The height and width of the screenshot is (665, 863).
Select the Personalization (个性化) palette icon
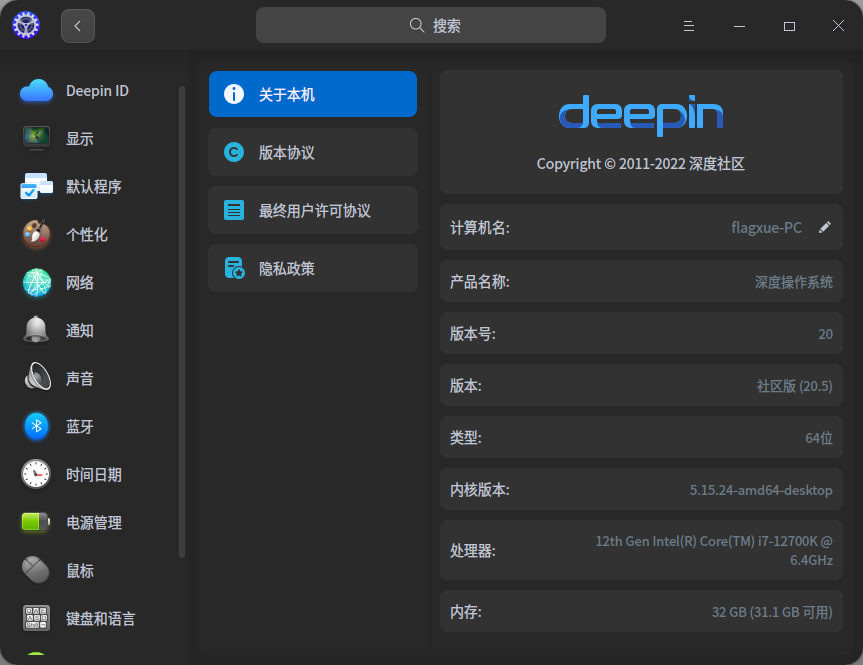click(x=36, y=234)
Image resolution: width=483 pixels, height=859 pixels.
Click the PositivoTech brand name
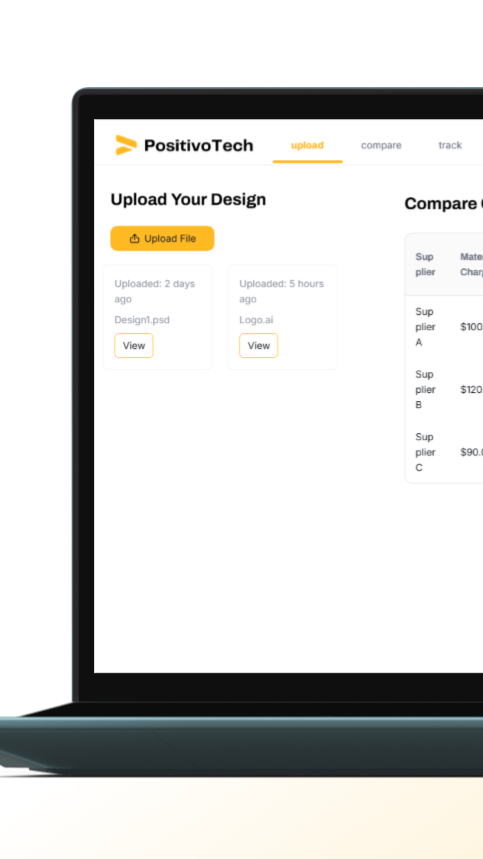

To do> What lines of the data include the word "width"? Copy each of them.

Response area>
The height and width of the screenshot is (665, 863).
Image resolution: width=483 pixels, height=859 pixels.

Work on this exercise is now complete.